Luckily, Richard D. Kahlenberg was in the room to answer that tough query.
A senior fellow at the Washington-based Century Foundation, Kahlenberg has been writing about public school issues for more than 20 years. He was invited to talk about private school vouchers, a timely topic ranking high atop AASA’s legislative agenda, especially with the new administration.
Kahlenberg shared five reasons why privatization is harmful. Some were quite obvious to the superintendents: These measures diverts scarce funds from public schools; private schools are less accountable in terms of student test results and protecting students’ civil rights; it could further segregate students by race and class; private schools do not have a good track record on student outcomes; and private schools are not designed to promote democratic citizenship.
About $20 billion have been pledged to school choice options by President Trump, notably private school vouchers and tax credits.

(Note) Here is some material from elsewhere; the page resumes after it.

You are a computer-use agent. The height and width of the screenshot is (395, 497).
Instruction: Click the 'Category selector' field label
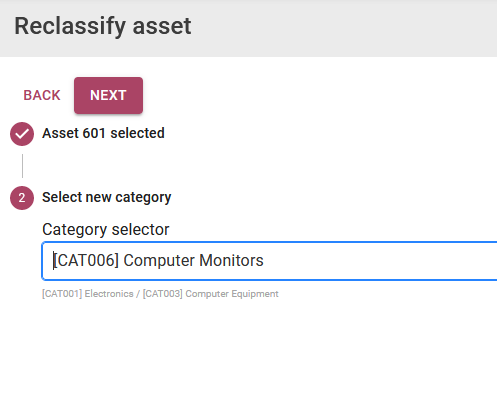106,229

What’s a way forward? Kahlenberg argued there needs to be more than just a “defense of the status quo,” and he encouraged his audience to consider options that allow for public school choice.
“If we just say we’re going to improve the public schools over the long haul, it doesn’t answer convincingly the sympathetic argument of individual students,” said Kahlenberg. “There are a number of districts that are using school choice to promote efforts to integrate students within the public school system – choice to provide students the opportunity to attend schools where the rich and poor can come together.”
Socioeconomic school integration, which means providing the opportunity for the rich and the poor to learn together, has grown over time and should be a viable option for school leaders to promote choice within their public school districts as means for creating high quality integrated schools. It already is in states such as Illinois, Maryland, Massachusetts and New York.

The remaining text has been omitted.